> **Stored data**:
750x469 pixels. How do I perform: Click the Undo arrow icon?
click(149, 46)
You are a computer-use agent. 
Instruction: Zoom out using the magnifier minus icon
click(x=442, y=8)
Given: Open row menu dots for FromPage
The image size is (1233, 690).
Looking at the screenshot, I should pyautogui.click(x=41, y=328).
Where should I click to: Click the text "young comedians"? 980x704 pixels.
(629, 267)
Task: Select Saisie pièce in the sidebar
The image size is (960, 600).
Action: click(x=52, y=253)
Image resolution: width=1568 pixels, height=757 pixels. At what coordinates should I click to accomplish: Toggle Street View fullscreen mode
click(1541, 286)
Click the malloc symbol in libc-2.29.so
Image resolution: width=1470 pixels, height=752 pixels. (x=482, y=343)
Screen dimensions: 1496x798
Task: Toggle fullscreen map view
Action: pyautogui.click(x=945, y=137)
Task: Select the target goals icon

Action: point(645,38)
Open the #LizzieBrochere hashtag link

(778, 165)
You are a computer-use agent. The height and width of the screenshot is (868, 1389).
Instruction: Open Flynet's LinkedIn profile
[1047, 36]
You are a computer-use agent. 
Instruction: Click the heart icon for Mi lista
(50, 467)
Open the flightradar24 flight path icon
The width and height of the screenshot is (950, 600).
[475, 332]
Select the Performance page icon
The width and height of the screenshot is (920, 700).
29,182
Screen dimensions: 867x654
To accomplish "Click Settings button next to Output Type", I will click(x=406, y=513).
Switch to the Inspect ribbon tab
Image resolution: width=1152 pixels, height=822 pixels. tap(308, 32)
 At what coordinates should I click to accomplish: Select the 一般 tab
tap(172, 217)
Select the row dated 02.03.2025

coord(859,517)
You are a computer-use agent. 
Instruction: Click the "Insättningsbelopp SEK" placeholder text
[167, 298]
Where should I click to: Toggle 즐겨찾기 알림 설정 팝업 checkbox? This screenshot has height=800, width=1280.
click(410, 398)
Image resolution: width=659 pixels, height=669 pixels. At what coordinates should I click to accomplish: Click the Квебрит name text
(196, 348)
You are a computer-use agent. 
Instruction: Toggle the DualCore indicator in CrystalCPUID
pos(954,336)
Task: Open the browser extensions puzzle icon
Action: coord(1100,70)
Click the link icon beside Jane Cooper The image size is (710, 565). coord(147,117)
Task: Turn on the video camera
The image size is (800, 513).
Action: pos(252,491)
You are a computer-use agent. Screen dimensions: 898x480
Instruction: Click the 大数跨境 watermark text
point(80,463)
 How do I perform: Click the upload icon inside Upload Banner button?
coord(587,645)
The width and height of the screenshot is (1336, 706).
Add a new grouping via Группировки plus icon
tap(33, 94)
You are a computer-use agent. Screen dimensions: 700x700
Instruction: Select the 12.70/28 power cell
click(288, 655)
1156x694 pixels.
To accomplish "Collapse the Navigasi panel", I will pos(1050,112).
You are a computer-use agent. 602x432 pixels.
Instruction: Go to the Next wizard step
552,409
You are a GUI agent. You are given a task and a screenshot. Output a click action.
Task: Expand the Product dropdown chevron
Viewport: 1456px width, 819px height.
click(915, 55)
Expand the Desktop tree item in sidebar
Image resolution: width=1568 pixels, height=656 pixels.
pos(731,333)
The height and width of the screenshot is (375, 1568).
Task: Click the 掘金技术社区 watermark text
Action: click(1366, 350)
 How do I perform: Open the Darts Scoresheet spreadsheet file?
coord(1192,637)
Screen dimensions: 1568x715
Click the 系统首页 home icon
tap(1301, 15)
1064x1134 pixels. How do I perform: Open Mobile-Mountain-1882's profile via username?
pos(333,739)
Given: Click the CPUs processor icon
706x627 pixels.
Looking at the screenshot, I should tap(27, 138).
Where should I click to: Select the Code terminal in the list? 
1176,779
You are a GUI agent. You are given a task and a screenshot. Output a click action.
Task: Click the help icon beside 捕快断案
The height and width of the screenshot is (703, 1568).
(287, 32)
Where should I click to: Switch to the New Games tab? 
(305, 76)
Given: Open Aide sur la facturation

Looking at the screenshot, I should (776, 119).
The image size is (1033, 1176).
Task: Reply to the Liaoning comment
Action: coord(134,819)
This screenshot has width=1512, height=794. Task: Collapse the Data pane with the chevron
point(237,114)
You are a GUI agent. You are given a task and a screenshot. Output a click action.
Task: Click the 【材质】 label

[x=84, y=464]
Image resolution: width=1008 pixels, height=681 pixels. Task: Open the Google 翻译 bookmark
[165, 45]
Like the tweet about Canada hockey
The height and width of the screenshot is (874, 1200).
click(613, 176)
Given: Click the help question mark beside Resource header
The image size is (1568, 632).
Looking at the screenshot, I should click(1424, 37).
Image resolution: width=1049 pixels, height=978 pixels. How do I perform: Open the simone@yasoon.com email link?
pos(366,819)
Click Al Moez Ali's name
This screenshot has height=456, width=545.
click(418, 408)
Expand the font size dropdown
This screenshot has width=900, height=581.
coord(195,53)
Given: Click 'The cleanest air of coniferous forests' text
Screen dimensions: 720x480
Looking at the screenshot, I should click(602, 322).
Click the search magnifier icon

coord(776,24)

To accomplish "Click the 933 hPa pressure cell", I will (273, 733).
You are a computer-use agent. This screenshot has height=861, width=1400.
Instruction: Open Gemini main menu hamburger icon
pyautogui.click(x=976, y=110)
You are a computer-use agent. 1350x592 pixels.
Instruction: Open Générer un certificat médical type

> **Work instructions**: Using the data above, say how many lines include "dropdown". No other reply is needed.

> **Response area**: 2